You should do all of these exercises on both sides of your body, even though you’ll likely only be dealing with radial tunnel syndrome in one arm.
The goal of treatment is to eliminate your symptoms and prevent them from ever coming back. If your job is causing your symptoms, you may need to change your work site or talk about getting more breaks during the workday. Try to avoid any heavy push-and-pull movements if possible.
For athletes, practice strength and flexibility exercises and always remember to adequately warm-up before playing or practicing.
Can surgery treat radial tunnel syndrome?
There is a surgical treatment for this condition, but your doctor will likely only recommend it when rest and non-operative therapy fails.
The goal of the surgical decompression is to take the unwanted pressure off your radial nerve as it passes through the radial tunnel. Your surgeon will begin this procedure by making a cut right below the outside of your elbow and into your forearm. After moving around muscle tissues in the radial tunnel, they’ll be able to see where exactly the nerve is being pinched or compressed. Once they find the exact spot, your surgeon will simply cut the parts of the radial tunnel that are compressing the nerve, expanding the tunnel in the process. Once the procedure is done, they’ll stitch the cut back together.
This surgery is uncommon, and it can be performed as an outpatient surgery, meaning you won’t stay in the hospital overnight. This procedure can be performed with general anesthesia (you’ll be asleep) or local anesthesia, which will only numb the arm that is being operated on. You’ll remain awake on local anesthesia.
What happens after surgery for radial tunnel syndrome?
After your surgery, you will be given an elbow splint to wear home that will immobilize your arm. About a week-and-a-half after the procedure, you’ll return to your doctor’s office so that they can remove your stitches and give you a removable splint. Around this time, you can also begin certain activities that will improve your range of motion, including:
- A gentle exercise program.
- Soft-tissue massages.
Six weeks after your procedure, you can begin practicing strength-building exercises for your forearm and hand, like squeezing silly putty, under a therapist’s supervision. During this recovery phase, you need to avoid lifting and other activities that require you to bend your arm at the elbow. In the final stage, your therapist will add exercises to stabilize and strengthen your wrist, elbow and shoulder, and to improve fine motor control in your hand.

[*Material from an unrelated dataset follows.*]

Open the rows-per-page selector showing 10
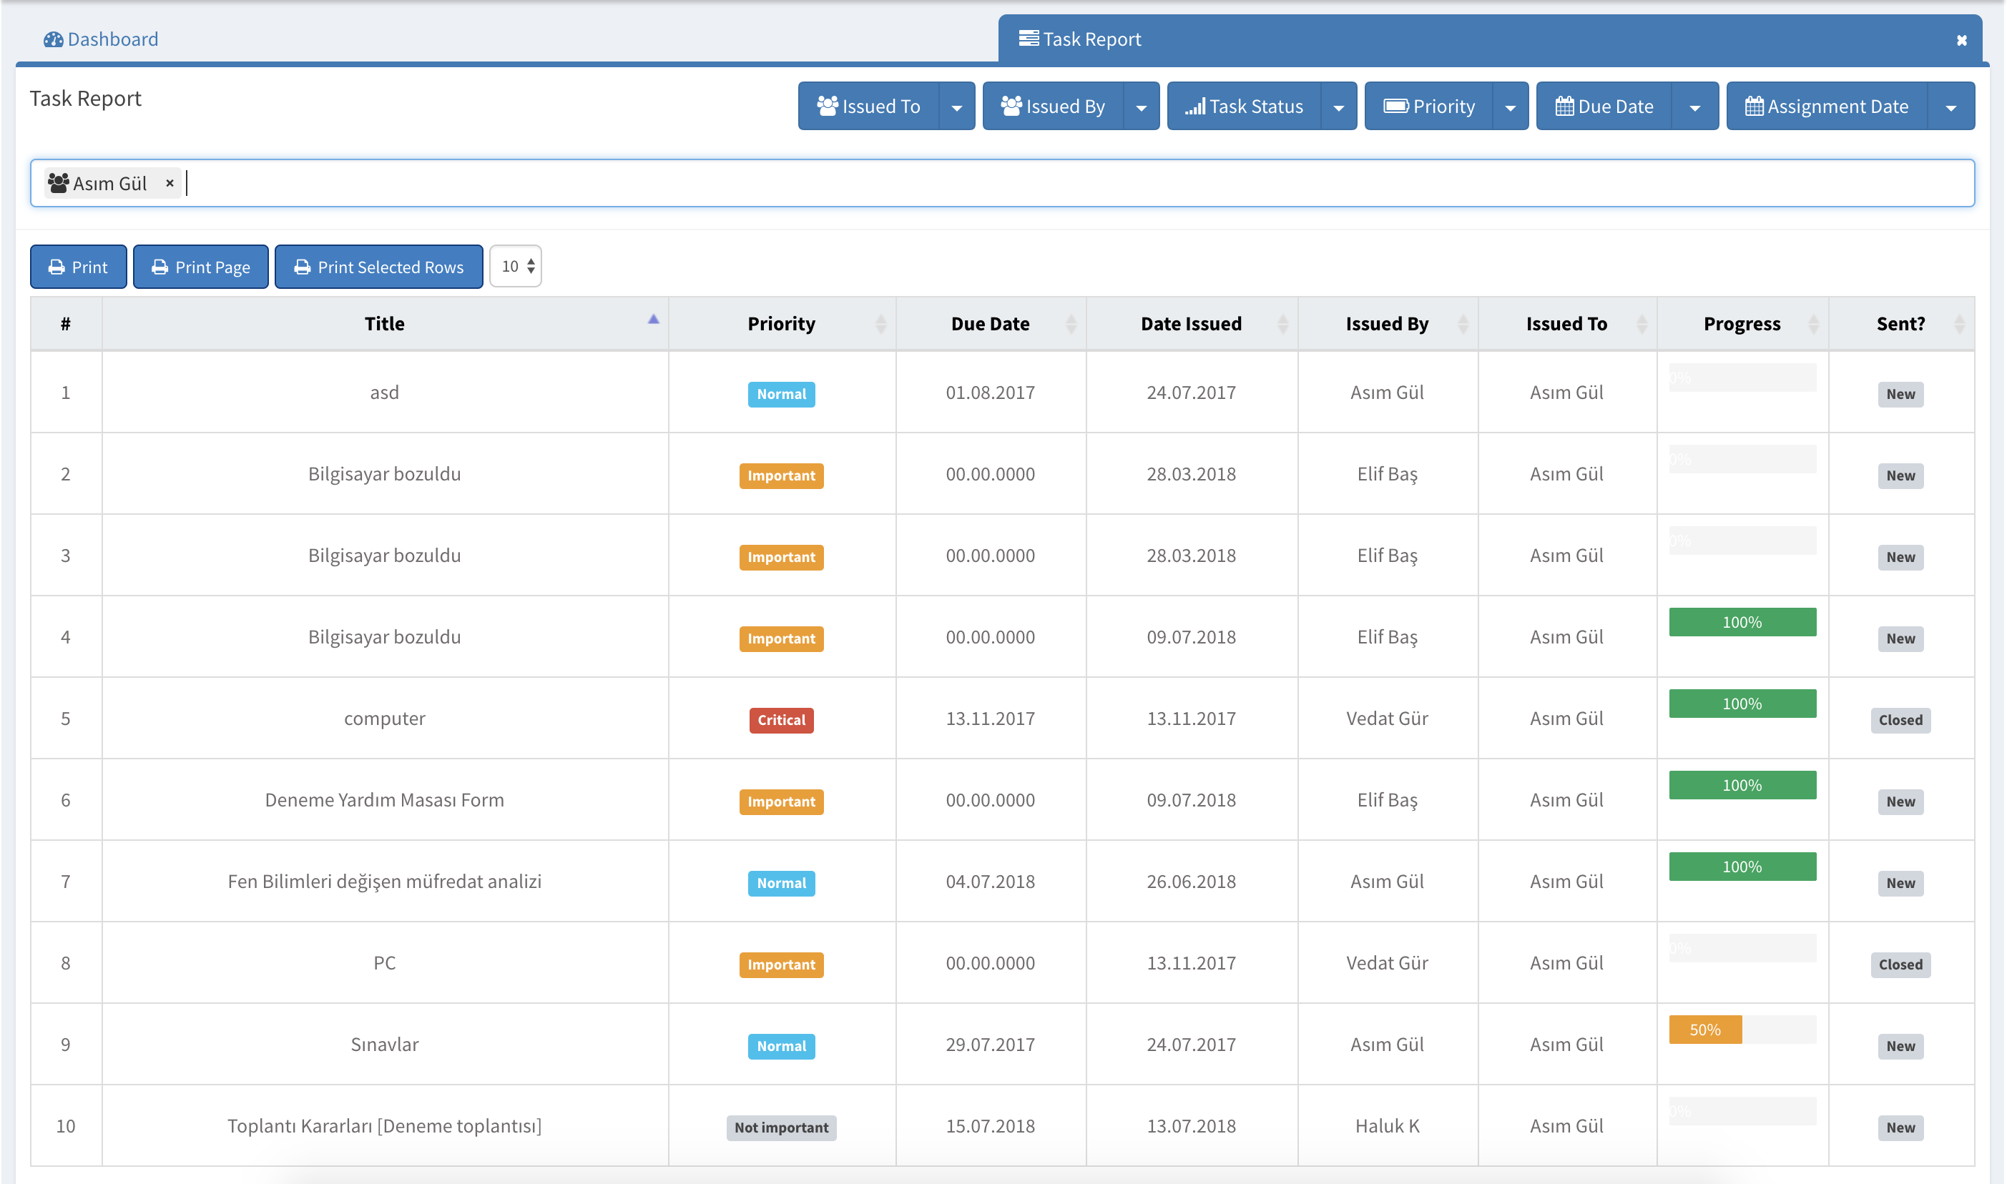2007x1184 pixels. click(516, 266)
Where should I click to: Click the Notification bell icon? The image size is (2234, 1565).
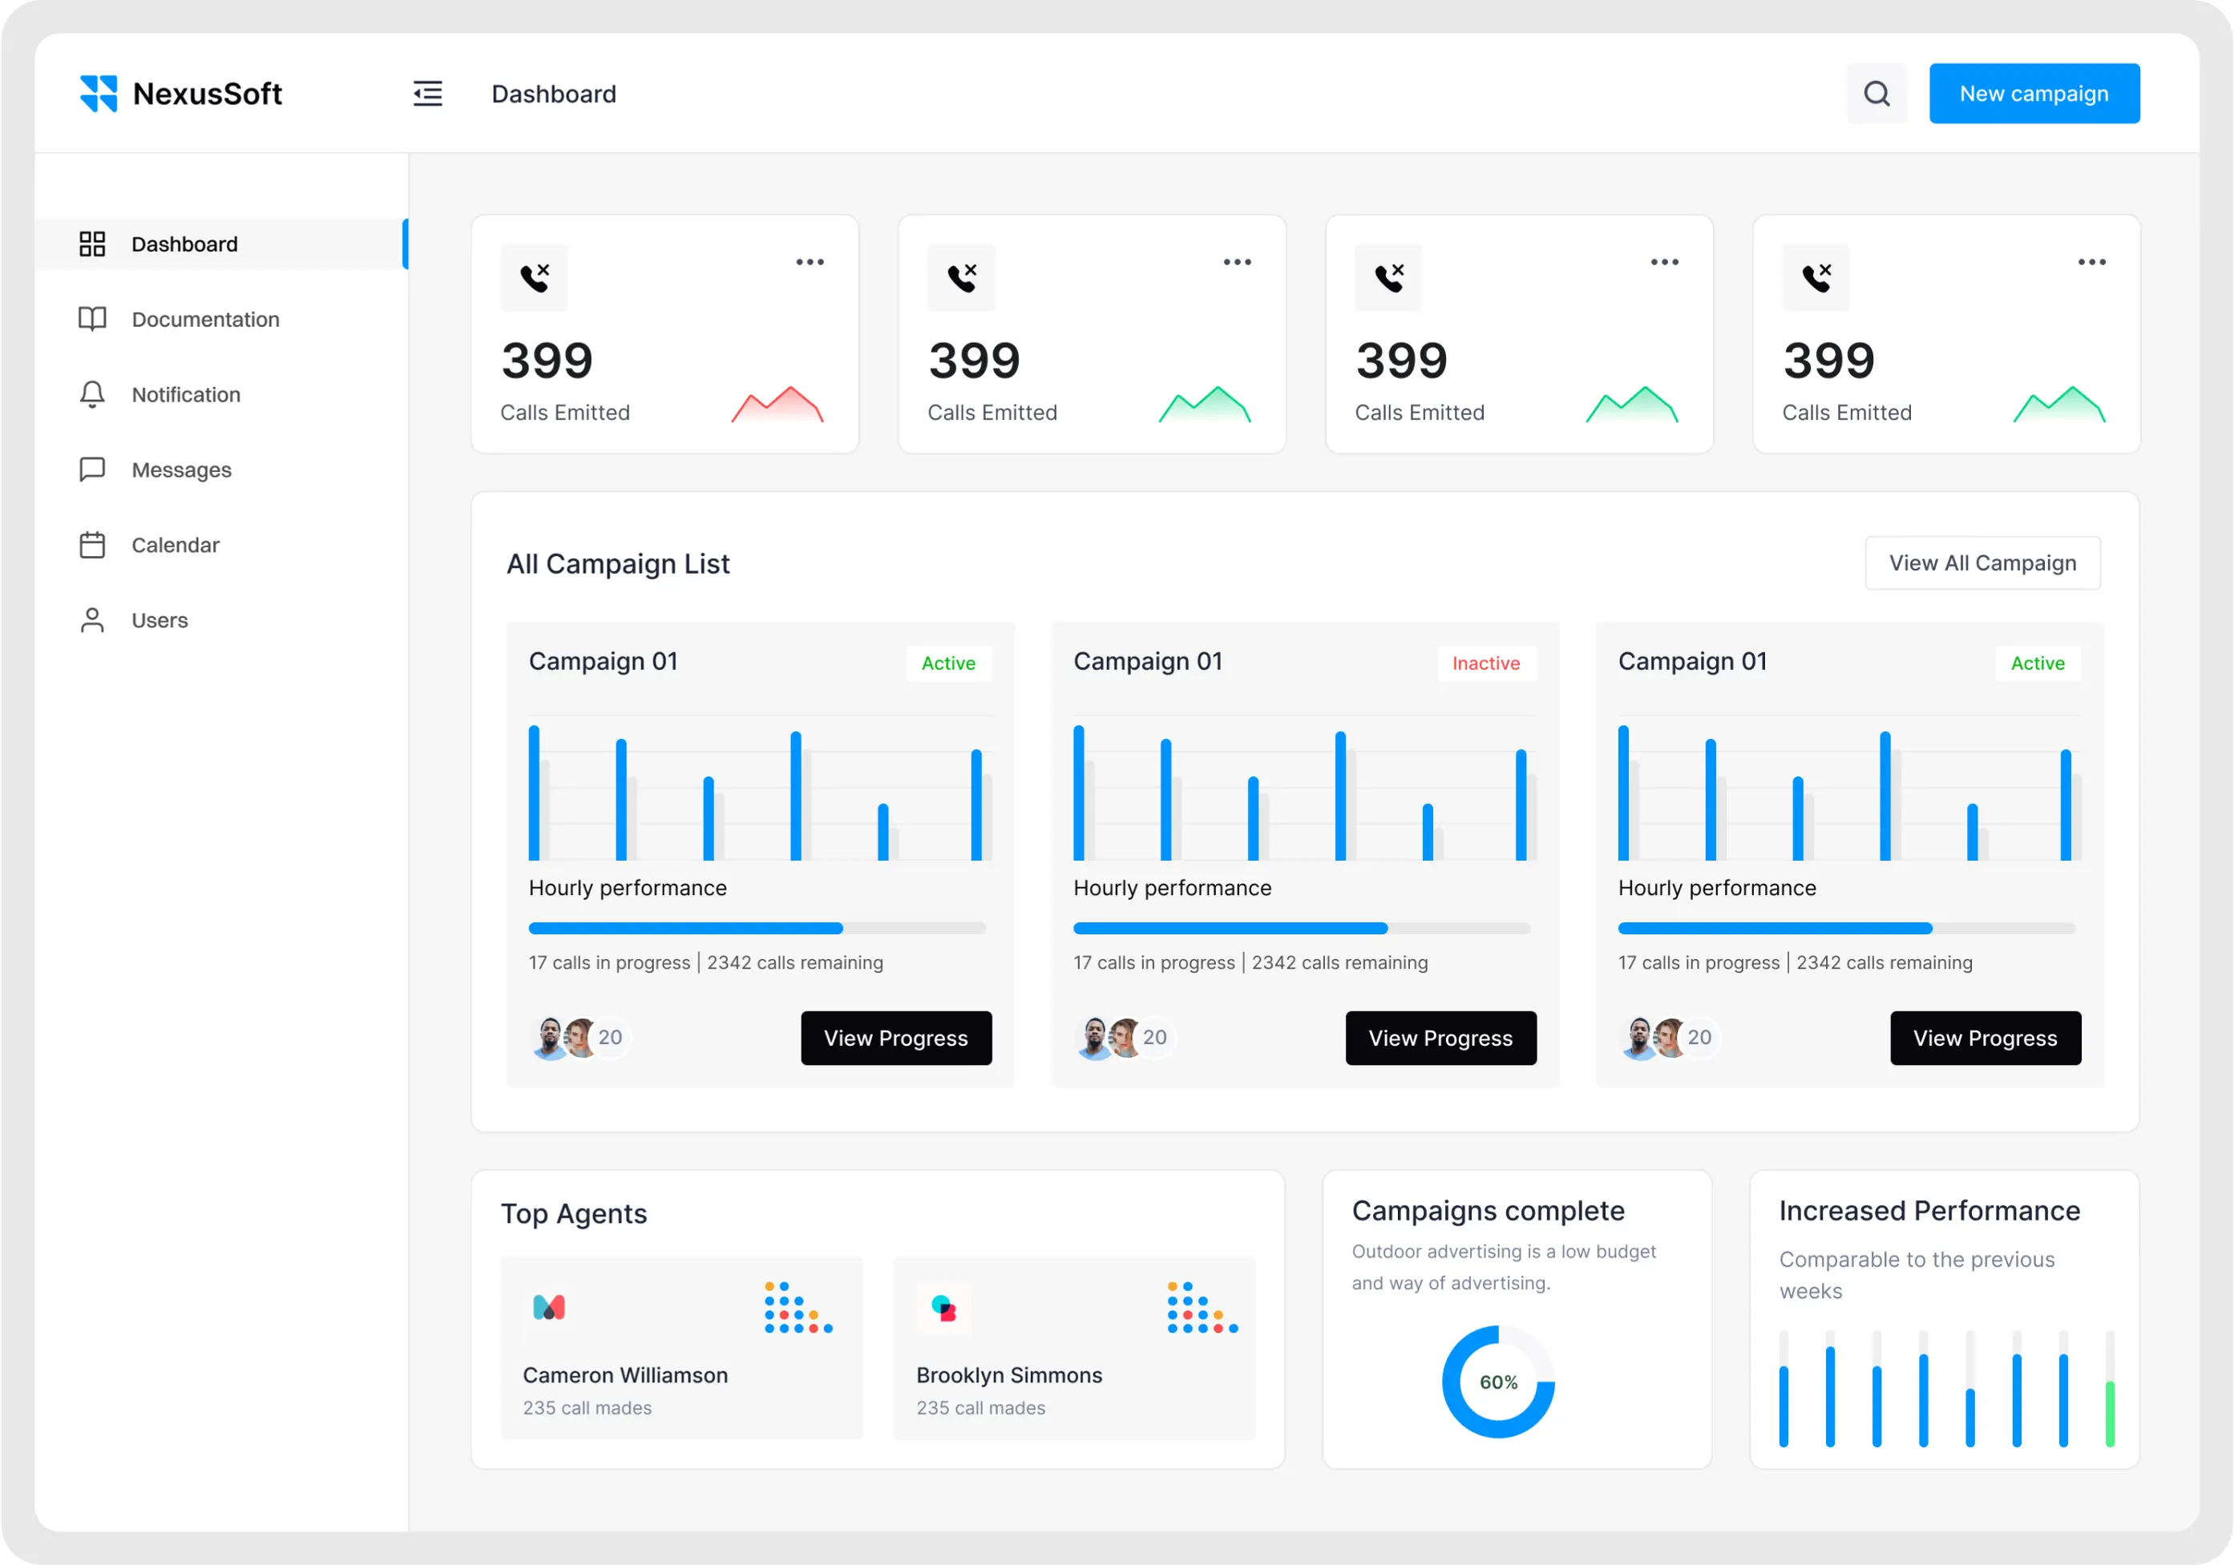click(x=92, y=394)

Your recovery timeline depends on a few different factors, including:
- Your specific medical history/condition.
- How damaged your radial nerve was before the surgery.
You should expect to be fully recovered from this procedure in four to six months, but it can sometimes take even longer.
Outlook / Prognosis
Does radial tunnel syndrome go away?
If you don’t actively seek treatment for this condition, it won’t go away. In fact, it will only continue to get worse, making certain activities harder and harder over time. If you don’t treat this condition at all, and don’t actively avoid activities that cause pain and symptoms, you could end up with chronic pain in your forearm.
What is the outlook (prognosis) after treatment for radial tunnel syndrome?
Medical treatment is typically successful with this condition, provided you carefully follow instructions and avoid any future injuries to your radial nerve. For those who don’t have success with medical treatment, surgery is an option that has worked very well in improving symptoms. There are some patients who do continue to experience mild pain, even after surgery.
Your primary goal after you’ve recovered, whether it be after surgery or non-surgical treatment, should be to avoid any sort of re-injury to your radial nerve.